:: Recorded information ::

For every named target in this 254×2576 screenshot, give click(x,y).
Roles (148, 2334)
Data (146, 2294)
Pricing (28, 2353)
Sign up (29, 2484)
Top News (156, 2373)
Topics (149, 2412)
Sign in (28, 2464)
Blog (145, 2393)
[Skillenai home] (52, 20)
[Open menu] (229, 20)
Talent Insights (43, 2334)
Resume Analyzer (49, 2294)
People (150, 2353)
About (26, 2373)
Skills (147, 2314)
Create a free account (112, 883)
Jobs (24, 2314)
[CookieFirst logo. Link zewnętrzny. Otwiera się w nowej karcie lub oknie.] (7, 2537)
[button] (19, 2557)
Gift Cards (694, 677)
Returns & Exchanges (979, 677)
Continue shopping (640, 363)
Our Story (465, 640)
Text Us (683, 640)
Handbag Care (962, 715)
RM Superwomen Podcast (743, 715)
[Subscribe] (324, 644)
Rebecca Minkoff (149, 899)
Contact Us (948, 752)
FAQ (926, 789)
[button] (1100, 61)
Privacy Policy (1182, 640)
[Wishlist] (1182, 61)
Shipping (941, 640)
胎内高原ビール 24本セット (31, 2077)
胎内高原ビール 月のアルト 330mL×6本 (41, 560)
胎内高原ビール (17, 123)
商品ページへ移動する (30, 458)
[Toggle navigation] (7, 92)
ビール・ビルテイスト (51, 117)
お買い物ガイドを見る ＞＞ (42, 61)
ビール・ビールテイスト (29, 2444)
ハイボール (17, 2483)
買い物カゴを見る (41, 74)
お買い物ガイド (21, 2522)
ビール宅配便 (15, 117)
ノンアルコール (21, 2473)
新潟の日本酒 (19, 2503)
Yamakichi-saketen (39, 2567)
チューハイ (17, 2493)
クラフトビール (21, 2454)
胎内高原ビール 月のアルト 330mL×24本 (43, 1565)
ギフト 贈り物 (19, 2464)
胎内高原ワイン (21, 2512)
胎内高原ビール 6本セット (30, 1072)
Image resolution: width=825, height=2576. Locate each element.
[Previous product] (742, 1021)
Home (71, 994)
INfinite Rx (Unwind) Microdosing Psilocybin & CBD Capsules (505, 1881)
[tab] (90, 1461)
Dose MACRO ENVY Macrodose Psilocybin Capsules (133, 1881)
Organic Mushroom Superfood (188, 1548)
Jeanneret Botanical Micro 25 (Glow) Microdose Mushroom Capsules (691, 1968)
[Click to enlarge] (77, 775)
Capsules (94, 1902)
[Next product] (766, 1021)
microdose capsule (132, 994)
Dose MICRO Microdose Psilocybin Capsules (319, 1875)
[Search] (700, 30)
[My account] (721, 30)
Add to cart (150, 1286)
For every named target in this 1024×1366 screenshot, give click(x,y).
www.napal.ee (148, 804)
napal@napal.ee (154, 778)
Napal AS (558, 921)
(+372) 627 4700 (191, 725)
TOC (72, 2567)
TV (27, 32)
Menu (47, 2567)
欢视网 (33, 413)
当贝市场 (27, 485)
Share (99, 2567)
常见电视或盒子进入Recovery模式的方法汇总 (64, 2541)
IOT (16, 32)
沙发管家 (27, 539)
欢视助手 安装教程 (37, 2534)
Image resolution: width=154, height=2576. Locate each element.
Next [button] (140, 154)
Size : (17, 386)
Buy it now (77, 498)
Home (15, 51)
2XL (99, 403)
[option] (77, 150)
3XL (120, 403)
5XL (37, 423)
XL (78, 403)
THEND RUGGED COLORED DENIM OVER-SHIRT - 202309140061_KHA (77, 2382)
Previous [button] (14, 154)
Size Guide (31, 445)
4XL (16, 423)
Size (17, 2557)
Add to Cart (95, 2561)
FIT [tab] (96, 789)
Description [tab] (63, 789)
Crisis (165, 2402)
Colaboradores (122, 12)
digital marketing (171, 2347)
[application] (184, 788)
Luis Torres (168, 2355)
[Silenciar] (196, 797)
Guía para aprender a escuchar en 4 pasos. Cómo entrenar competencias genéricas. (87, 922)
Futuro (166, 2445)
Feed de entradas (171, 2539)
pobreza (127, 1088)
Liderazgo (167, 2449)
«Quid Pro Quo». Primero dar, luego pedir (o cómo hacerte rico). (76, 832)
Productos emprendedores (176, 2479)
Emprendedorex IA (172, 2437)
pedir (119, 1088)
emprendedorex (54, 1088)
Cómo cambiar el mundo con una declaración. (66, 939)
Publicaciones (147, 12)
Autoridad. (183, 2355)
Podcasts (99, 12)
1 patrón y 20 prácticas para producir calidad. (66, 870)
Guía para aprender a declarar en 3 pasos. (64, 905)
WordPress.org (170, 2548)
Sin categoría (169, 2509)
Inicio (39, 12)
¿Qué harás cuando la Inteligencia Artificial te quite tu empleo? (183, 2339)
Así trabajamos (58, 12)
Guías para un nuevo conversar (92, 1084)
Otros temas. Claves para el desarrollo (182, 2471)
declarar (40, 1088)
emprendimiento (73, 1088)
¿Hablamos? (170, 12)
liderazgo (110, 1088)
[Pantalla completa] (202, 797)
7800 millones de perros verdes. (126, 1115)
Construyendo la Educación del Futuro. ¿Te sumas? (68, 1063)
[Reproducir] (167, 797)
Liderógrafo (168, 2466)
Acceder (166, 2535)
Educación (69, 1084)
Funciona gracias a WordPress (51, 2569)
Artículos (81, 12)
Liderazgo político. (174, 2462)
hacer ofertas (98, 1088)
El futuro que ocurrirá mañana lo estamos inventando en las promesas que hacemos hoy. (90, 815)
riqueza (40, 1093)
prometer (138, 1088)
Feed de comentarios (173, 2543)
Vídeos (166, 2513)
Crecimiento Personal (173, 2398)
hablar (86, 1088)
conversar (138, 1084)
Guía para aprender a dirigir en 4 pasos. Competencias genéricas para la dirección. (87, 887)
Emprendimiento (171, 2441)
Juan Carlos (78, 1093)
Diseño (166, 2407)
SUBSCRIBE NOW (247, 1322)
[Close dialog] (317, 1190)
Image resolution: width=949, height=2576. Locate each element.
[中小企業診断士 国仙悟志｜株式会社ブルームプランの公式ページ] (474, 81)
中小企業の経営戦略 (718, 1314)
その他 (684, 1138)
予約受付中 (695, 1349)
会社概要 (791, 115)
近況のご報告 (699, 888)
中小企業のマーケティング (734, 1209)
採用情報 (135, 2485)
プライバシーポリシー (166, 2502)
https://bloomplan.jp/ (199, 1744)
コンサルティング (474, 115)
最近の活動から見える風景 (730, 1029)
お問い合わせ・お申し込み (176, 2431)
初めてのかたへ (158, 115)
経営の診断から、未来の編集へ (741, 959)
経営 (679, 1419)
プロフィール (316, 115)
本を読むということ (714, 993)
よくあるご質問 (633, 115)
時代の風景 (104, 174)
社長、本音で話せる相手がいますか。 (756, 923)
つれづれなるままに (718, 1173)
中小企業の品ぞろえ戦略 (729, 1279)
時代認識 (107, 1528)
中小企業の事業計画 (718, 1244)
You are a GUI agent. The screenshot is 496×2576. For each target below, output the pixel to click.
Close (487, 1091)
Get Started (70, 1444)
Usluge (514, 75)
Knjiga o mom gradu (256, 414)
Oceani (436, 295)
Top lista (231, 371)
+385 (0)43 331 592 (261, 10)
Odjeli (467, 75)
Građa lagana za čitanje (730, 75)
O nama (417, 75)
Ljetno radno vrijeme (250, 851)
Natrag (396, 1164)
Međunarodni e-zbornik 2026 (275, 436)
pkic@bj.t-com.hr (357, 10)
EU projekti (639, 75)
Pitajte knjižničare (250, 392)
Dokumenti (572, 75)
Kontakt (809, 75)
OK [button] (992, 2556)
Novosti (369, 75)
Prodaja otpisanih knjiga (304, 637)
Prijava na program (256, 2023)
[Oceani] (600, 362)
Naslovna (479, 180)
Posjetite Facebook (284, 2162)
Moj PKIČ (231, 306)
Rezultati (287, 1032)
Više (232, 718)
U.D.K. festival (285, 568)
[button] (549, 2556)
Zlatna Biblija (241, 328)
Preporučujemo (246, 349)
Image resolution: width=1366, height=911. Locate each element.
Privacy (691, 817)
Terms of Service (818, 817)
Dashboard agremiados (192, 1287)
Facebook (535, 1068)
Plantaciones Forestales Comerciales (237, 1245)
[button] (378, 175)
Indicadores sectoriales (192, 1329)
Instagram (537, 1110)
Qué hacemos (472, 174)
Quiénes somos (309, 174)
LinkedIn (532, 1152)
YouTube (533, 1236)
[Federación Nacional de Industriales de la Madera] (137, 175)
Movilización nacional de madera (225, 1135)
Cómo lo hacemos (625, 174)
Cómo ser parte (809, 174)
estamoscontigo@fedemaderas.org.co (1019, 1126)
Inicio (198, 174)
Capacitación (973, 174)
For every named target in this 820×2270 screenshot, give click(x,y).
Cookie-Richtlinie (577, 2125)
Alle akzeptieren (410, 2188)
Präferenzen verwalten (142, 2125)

:: Your objective ::
Copy each line above that contains the word "width".

:: Worked solution ::
Image resolution: width=825, height=2576. Locate each element.
Image resolution: width=154, height=2576. Locate each element.
Image resolution: width=949, height=2576. Locate each element.
Image resolution: width=1366, height=911. Locate each element.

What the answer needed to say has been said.